◆ WHAT YOU NEED TO DO ◆
Would you please repeat the data that follows, exactly as it reads?

◆ Saved entries ◆
○ ○ ○ ○

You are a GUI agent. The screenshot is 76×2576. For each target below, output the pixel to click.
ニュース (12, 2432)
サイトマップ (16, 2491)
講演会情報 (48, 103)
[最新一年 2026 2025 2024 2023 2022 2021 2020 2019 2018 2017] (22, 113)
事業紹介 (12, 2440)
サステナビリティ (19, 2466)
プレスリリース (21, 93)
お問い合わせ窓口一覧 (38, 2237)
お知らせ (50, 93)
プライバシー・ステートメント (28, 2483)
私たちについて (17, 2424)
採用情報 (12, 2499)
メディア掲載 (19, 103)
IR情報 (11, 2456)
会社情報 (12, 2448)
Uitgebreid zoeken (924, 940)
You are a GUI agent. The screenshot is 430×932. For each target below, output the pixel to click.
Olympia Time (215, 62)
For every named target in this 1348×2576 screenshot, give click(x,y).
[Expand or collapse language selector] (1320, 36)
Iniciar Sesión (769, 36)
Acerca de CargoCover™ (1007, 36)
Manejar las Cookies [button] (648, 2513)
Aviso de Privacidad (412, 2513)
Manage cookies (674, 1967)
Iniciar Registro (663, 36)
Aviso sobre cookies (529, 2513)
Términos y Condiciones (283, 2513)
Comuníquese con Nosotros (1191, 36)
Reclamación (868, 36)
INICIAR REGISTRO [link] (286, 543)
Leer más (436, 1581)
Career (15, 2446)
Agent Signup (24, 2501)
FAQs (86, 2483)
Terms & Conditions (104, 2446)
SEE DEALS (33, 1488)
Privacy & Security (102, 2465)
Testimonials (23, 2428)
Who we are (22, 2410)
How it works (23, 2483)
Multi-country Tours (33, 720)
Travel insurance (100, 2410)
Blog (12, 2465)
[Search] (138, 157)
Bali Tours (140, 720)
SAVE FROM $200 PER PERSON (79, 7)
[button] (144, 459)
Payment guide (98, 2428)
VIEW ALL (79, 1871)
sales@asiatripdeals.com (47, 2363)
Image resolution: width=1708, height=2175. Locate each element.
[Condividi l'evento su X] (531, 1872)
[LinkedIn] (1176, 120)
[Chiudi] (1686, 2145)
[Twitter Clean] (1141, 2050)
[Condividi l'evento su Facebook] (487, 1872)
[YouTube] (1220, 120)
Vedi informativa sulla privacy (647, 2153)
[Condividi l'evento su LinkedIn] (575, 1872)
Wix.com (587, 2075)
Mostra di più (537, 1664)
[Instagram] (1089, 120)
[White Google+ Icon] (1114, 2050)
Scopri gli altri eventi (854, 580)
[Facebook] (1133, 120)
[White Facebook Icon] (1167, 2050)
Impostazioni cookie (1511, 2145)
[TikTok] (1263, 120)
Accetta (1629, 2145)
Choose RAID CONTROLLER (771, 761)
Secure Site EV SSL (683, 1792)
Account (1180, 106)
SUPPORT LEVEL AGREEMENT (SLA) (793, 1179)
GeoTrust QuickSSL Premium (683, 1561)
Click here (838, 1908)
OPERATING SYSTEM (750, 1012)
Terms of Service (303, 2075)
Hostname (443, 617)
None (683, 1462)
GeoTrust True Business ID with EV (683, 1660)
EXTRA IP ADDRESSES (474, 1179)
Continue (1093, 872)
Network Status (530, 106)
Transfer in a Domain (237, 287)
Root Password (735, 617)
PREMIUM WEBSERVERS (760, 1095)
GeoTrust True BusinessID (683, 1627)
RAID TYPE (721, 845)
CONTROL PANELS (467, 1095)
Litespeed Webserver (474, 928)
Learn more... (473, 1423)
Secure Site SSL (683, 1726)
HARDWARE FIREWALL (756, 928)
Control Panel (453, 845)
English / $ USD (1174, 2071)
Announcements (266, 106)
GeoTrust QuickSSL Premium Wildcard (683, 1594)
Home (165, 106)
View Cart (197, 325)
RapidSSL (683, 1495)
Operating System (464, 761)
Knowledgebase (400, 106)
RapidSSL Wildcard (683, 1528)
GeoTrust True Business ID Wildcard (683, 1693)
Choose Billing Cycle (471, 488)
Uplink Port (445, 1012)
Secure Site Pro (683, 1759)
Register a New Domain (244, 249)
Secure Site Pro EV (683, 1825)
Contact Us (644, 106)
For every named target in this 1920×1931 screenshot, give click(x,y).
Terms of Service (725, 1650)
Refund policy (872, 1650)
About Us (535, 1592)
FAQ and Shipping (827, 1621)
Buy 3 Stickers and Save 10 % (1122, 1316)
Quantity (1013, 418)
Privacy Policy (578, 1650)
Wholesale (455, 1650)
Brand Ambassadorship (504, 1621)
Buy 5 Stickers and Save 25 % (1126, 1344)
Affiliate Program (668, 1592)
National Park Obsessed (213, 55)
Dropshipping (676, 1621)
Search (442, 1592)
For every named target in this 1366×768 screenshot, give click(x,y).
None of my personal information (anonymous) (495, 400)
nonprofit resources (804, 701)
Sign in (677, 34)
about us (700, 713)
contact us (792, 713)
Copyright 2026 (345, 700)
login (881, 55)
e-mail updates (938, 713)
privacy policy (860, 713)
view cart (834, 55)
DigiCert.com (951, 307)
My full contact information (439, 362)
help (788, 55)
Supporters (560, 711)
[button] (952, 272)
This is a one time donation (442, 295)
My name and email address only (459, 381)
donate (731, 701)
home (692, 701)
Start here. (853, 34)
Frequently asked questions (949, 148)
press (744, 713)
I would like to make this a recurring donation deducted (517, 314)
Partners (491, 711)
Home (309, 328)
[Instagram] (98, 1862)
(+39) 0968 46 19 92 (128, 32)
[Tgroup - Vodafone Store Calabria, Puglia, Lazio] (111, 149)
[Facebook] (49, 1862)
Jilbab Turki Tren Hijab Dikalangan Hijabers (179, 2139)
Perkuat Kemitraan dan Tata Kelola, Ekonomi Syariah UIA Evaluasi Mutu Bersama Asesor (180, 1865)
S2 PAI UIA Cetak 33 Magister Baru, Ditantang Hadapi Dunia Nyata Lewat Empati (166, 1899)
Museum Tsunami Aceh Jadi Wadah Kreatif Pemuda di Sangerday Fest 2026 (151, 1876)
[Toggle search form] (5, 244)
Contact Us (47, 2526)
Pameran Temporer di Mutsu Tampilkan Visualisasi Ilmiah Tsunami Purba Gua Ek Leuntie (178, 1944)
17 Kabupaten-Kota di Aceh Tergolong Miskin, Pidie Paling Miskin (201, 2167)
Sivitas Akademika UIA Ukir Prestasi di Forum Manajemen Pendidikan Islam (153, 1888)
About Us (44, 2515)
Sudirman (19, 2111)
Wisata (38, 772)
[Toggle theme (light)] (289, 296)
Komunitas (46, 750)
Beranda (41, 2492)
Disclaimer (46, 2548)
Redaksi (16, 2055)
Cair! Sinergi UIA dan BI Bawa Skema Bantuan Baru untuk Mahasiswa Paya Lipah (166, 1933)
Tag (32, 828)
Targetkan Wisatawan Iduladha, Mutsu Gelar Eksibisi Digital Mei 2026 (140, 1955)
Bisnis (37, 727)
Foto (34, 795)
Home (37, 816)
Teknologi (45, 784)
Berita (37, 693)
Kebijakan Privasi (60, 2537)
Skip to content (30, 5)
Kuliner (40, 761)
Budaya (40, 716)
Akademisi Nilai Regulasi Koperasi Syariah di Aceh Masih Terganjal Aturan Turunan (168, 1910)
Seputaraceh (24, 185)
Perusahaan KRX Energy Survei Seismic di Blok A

○ ○ ○ ○

◆ ANSWER SPACE ◆
You are a GUI agent. The screenshot is 76×2576. For each target below, output the pixel to click.
ニュース (12, 2432)
サイトマップ (16, 2491)
講演会情報 (48, 103)
[最新一年 2026 2025 2024 2023 2022 2021 2020 2019 2018 2017] (22, 113)
事業紹介 (12, 2440)
サステナビリティ (19, 2466)
プレスリリース (21, 93)
お問い合わせ窓口一覧 (38, 2237)
お知らせ (50, 93)
プライバシー・ステートメント (28, 2483)
私たちについて (17, 2424)
採用情報 (12, 2499)
メディア掲載 (19, 103)
IR情報 (11, 2456)
会社情報 (12, 2448)
Uitgebreid zoeken (924, 940)
You are a GUI agent. The screenshot is 430×932. For each target below, output the pixel to click.
Olympia Time (215, 62)
For every named target in this 1348×2576 screenshot, give click(x,y).
[Expand or collapse language selector] (1320, 36)
Iniciar Sesión (769, 36)
Acerca de CargoCover™ (1007, 36)
Manejar las Cookies [button] (648, 2513)
Aviso de Privacidad (412, 2513)
Manage cookies (674, 1967)
Iniciar Registro (663, 36)
Aviso sobre cookies (529, 2513)
Términos y Condiciones (283, 2513)
Comuníquese con Nosotros (1191, 36)
Reclamación (868, 36)
INICIAR REGISTRO [link] (286, 543)
Leer más (436, 1581)
Career (15, 2446)
Agent Signup (24, 2501)
FAQs (86, 2483)
Terms & Conditions (104, 2446)
SEE DEALS (33, 1488)
Privacy & Security (102, 2465)
Testimonials (23, 2428)
Who we are (22, 2410)
How it works (23, 2483)
Multi-country Tours (33, 720)
Travel insurance (100, 2410)
Blog (12, 2465)
[Search] (138, 157)
Bali Tours (140, 720)
SAVE FROM $200 PER PERSON (79, 7)
[button] (144, 459)
Payment guide (98, 2428)
VIEW ALL (79, 1871)
sales@asiatripdeals.com (47, 2363)
Image resolution: width=1708, height=2175. Locate each element.
[Condividi l'evento su X] (531, 1872)
[LinkedIn] (1176, 120)
[Chiudi] (1686, 2145)
[Twitter Clean] (1141, 2050)
[Condividi l'evento su Facebook] (487, 1872)
[YouTube] (1220, 120)
Vedi informativa sulla privacy (647, 2153)
[Condividi l'evento su LinkedIn] (575, 1872)
Wix.com (587, 2075)
Mostra di più (537, 1664)
[Instagram] (1089, 120)
[White Google+ Icon] (1114, 2050)
Scopri gli altri eventi (854, 580)
[Facebook] (1133, 120)
[White Facebook Icon] (1167, 2050)
Impostazioni cookie (1511, 2145)
[TikTok] (1263, 120)
Accetta (1629, 2145)
Choose RAID CONTROLLER (771, 761)
Secure Site EV SSL (683, 1792)
Account (1180, 106)
SUPPORT LEVEL AGREEMENT (SLA) (793, 1179)
GeoTrust QuickSSL Premium (683, 1561)
Click here (838, 1908)
OPERATING SYSTEM (750, 1012)
Terms of Service (303, 2075)
Hostname (443, 617)
None (683, 1462)
GeoTrust True Business ID with EV (683, 1660)
EXTRA IP ADDRESSES (474, 1179)
Continue (1093, 872)
Network Status (530, 106)
Transfer in a Domain (237, 287)
Root Password (735, 617)
PREMIUM WEBSERVERS (760, 1095)
GeoTrust True BusinessID (683, 1627)
RAID TYPE (721, 845)
CONTROL PANELS (467, 1095)
Litespeed Webserver (474, 928)
Learn more... (473, 1423)
Secure Site SSL (683, 1726)
HARDWARE FIREWALL (756, 928)
Control Panel (453, 845)
English / $ USD (1174, 2071)
Announcements (266, 106)
GeoTrust QuickSSL Premium Wildcard (683, 1594)
Home (165, 106)
View Cart (197, 325)
RapidSSL (683, 1495)
Operating System (464, 761)
Knowledgebase (400, 106)
RapidSSL Wildcard (683, 1528)
GeoTrust True Business ID Wildcard (683, 1693)
Choose Billing Cycle (471, 488)
Uplink Port (445, 1012)
Secure Site Pro (683, 1759)
Register a New Domain (244, 249)
Secure Site Pro EV (683, 1825)
Contact Us (644, 106)
For every named target in this 1920×1931 screenshot, give click(x,y).
Terms of Service (725, 1650)
Refund policy (872, 1650)
About Us (535, 1592)
FAQ and Shipping (827, 1621)
Buy 3 Stickers and Save 10 % (1122, 1316)
Quantity (1013, 418)
Privacy Policy (578, 1650)
Wholesale (455, 1650)
Brand Ambassadorship (504, 1621)
Buy 5 Stickers and Save 25 % (1126, 1344)
Affiliate Program (668, 1592)
National Park Obsessed (213, 55)
Dropshipping (676, 1621)
Search (442, 1592)
For every named target in this 1366×768 screenshot, give click(x,y).
None of my personal information (anonymous) (495, 400)
nonprofit resources (804, 701)
Sign in (677, 34)
about us (700, 713)
contact us (792, 713)
Copyright 2026 (345, 700)
login (881, 55)
e-mail updates (938, 713)
privacy policy (860, 713)
view cart (834, 55)
DigiCert.com (951, 307)
My full contact information (439, 362)
help (788, 55)
Supporters (560, 711)
[button] (952, 272)
This is a one time donation (442, 295)
My name and email address only (459, 381)
donate (731, 701)
home (692, 701)
Start here. (853, 34)
Frequently asked questions (949, 148)
press (744, 713)
I would like to make this a recurring donation deducted (517, 314)
Partners (491, 711)
Home (309, 328)
[Instagram] (98, 1862)
(+39) 0968 46 19 92 (128, 32)
[Tgroup - Vodafone Store Calabria, Puglia, Lazio] (111, 149)
[Facebook] (49, 1862)
Jilbab Turki Tren Hijab Dikalangan Hijabers (179, 2139)
Perkuat Kemitraan dan Tata Kelola, Ekonomi Syariah UIA Evaluasi Mutu Bersama Asesor (180, 1865)
S2 PAI UIA Cetak 33 Magister Baru, Ditantang Hadapi Dunia Nyata Lewat Empati (166, 1899)
Museum Tsunami Aceh Jadi Wadah Kreatif Pemuda di Sangerday Fest 2026 (151, 1876)
[Toggle search form] (5, 244)
Contact Us (47, 2526)
Pameran Temporer di Mutsu Tampilkan Visualisasi Ilmiah Tsunami Purba Gua Ek Leuntie (178, 1944)
17 Kabupaten-Kota di Aceh Tergolong Miskin, Pidie Paling Miskin (201, 2167)
Sivitas Akademika UIA Ukir Prestasi di Forum Manajemen Pendidikan Islam (153, 1888)
About Us (44, 2515)
Sudirman (19, 2111)
Wisata (38, 772)
[Toggle theme (light)] (289, 296)
Komunitas (46, 750)
Beranda (41, 2492)
Disclaimer (46, 2548)
Redaksi (16, 2055)
Cair! Sinergi UIA dan BI Bawa Skema Bantuan Baru untuk Mahasiswa Paya Lipah (166, 1933)
Tag (32, 828)
Targetkan Wisatawan Iduladha, Mutsu Gelar Eksibisi Digital Mei 2026 (140, 1955)
Bisnis (37, 727)
Foto (34, 795)
Home (37, 816)
Teknologi (45, 784)
Berita (37, 693)
Kebijakan Privasi (60, 2537)
Skip to content (30, 5)
Kuliner (40, 761)
Budaya (40, 716)
Akademisi Nilai Regulasi Koperasi Syariah di Aceh Masih Terganjal Aturan Turunan (168, 1910)
Seputaraceh (24, 185)
Perusahaan KRX Energy Survei Seismic di Blok A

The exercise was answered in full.